Start-Process -FilePath posershell_ise.exe -Credential (Get-StoredCredential -UserName PrivilegedUser)
or
Start-Process -FilePath posershell_ise.exe -Credential (Get-StoredCredential -UserName PrivilegedUser@domain)
Is there a workaround? I was thinking something like
Start-Process -FilePath posershell_ise.exe -Credential “Domain\ + (Get-StoredCredential -UserName PrivilegedUser)”
The Real Person!
The Real Person!
Use a UPN instead of a domain\username?
Yeah, tried that and it doesn’t work. Seems to want domain\username and not UPN or username
The Real Person!
The Real Person!
You could retrieve the stored cred and then decrypt the password (https://blogs.technet.microsoft.com/heyscriptingguy/2013/03/26/decrypt-powershell-secure-string-password/) and use that in your command. You might need to hard-code the domain into the script and only store the username/password in the stored cred without the domain name.
That should work. Thank you.
Hi Paul,
great preparation for the follow up article to receive O365 Notifications via mail. However i have issues with the implementation of the required functions. The functions are not available after executing functions-psstoredcredentials.ps1.executed from either “normal” powershell, Azure Active Directory Shell, also AzADv2 Shell – and runas Administrator.
Do you have a hint / to what this might be related?

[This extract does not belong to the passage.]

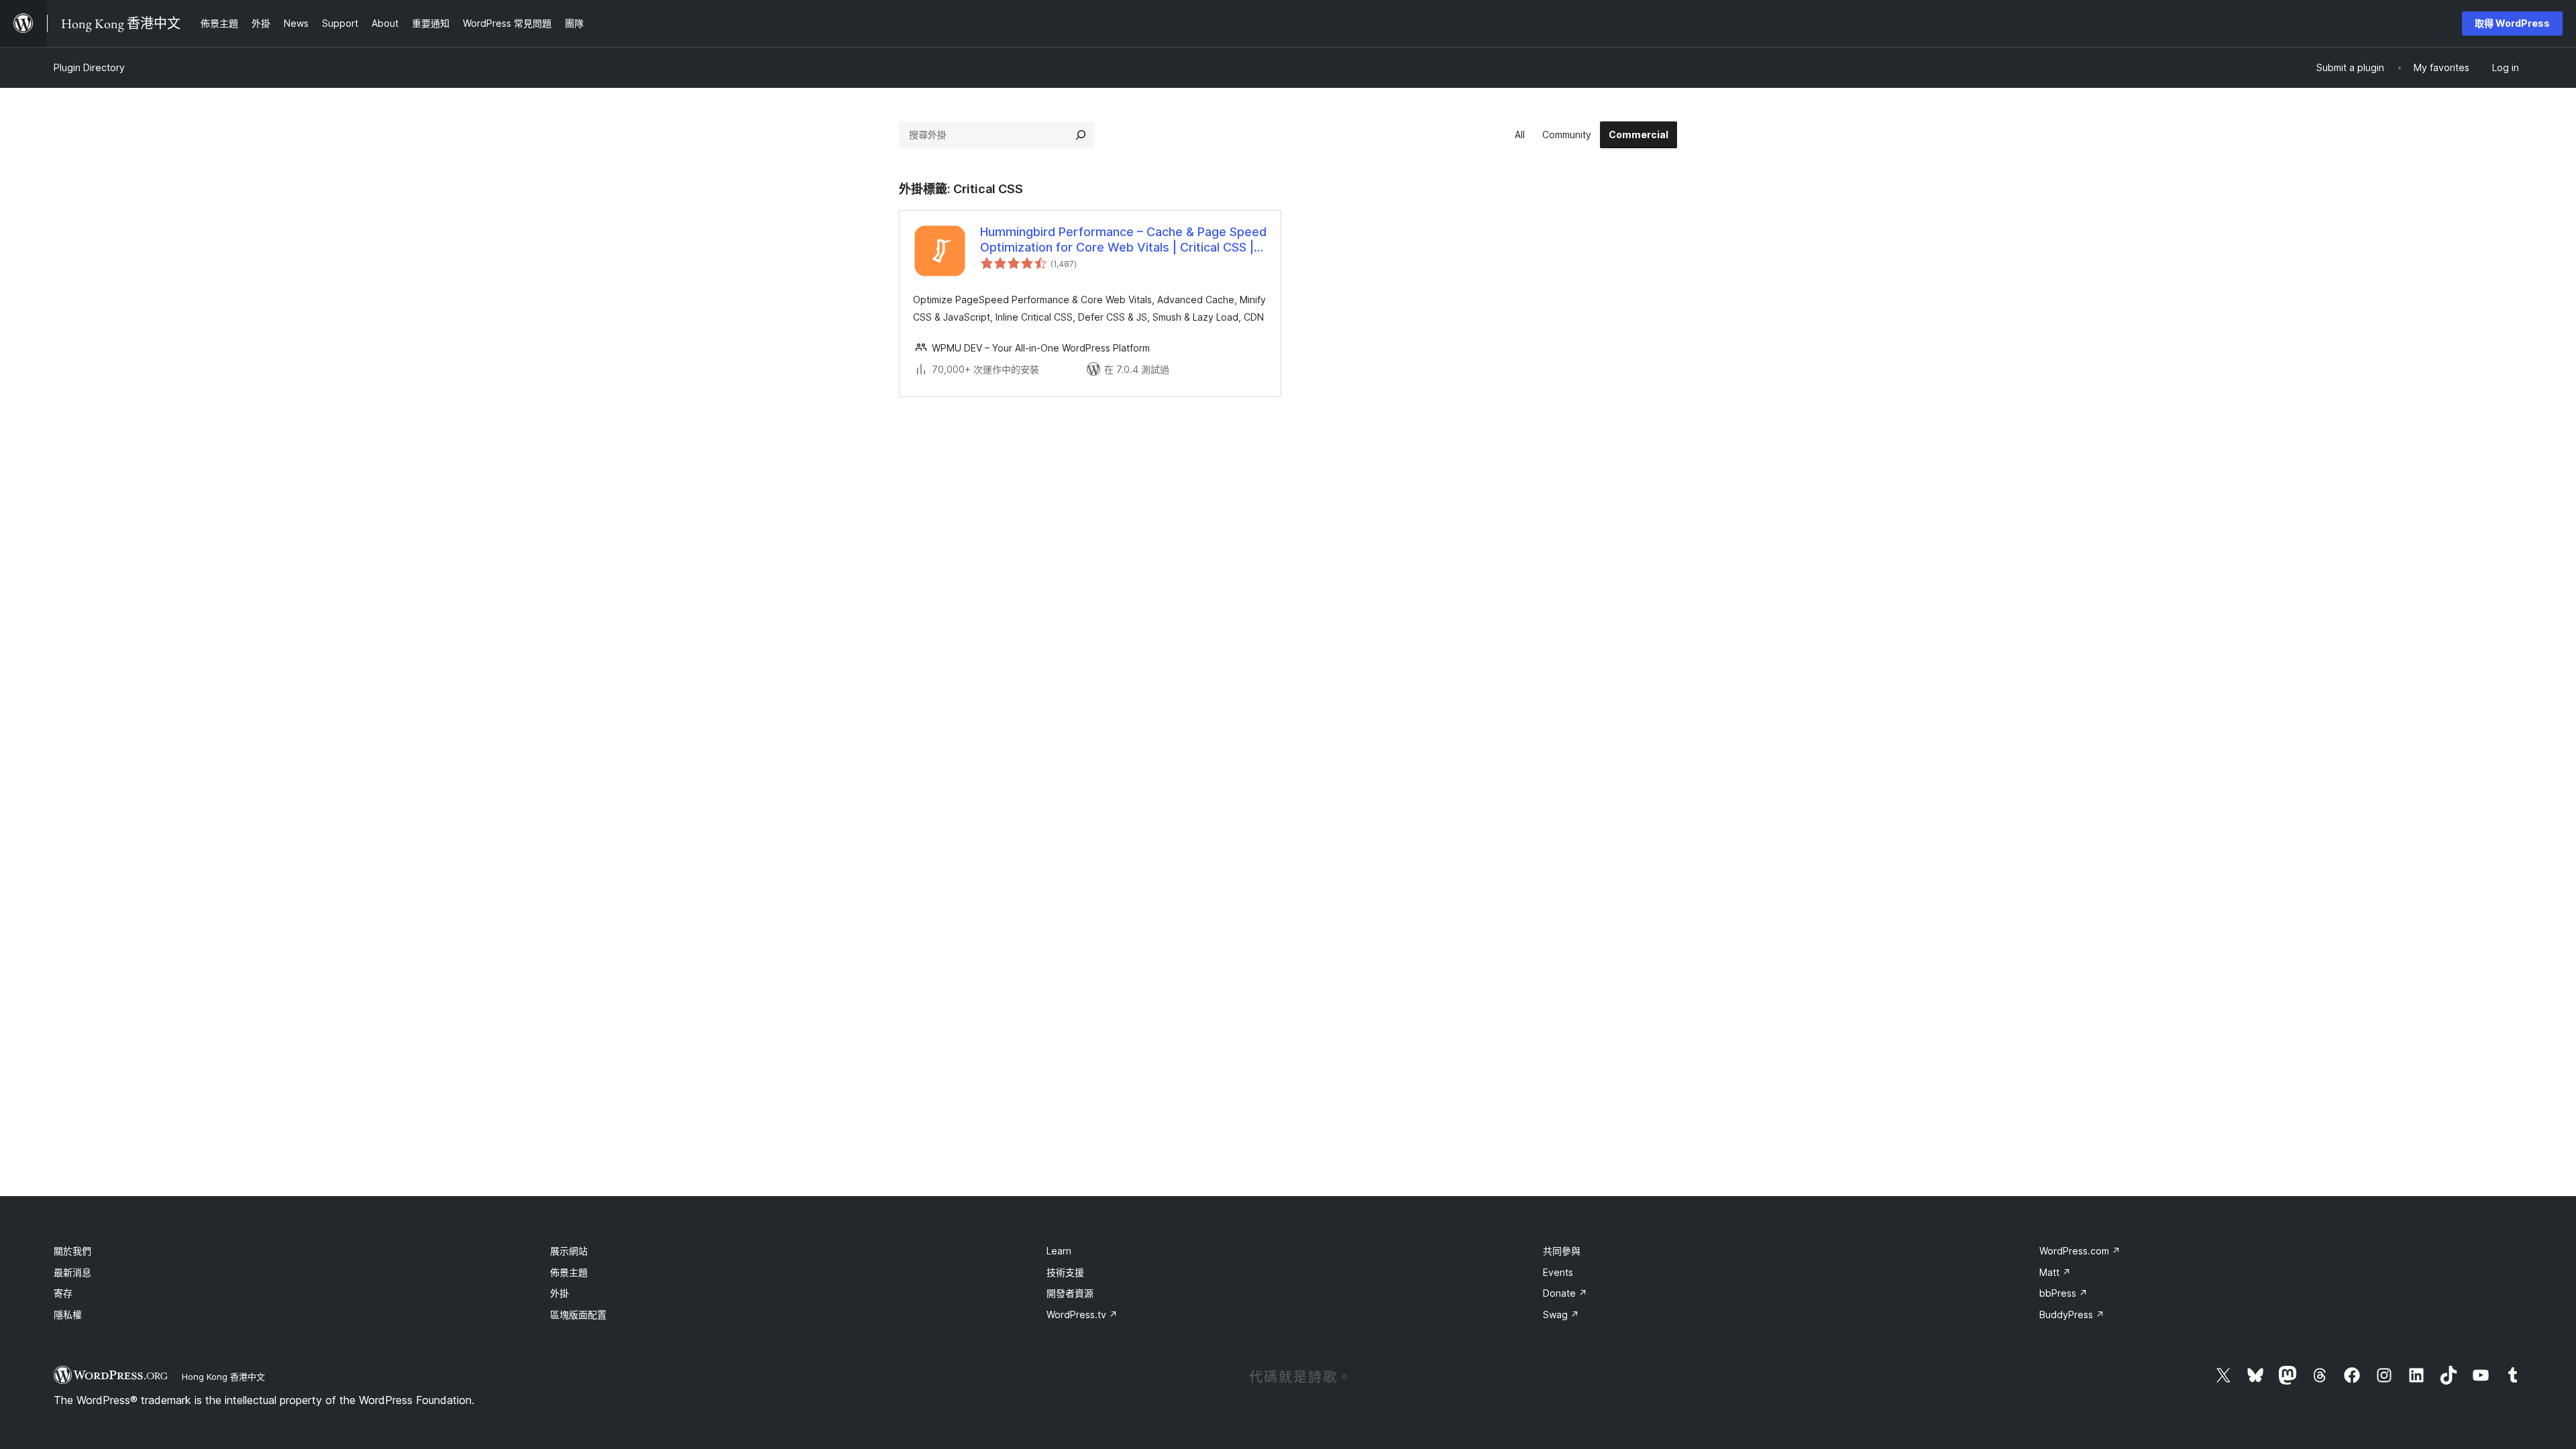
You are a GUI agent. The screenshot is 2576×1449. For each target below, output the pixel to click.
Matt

Any idea is appreciated since i want to get the O365 Message center via Mail.T
Thank you & best regards
Markus
You need to run the line below:
. .\Functions-PSStoredCredentials.ps1
Note the two dots.
Hi Paul,
I noticed you are using the older MSOnline PowerShell module in your examples. It may be useful to start using the newer Azure Active Directory PowerShell V2 module instead, as we will begin deprecating the MSOnline module when we have migrated the functionality of the MSOnline module to the newer module – currently planned for the Spring of 2017.
Thanks,
Rob de Jong
The Real Person!
The Real Person!
My function works with any cmdlet that has a -Credential switch, so it’s just an example.
I’ve been playing with the new AzAD PS V2 module. Spring is a long time away here in Australia. Or perhaps you mean Spring in the northern hemisphere. I can never tell with these season-based release timelines.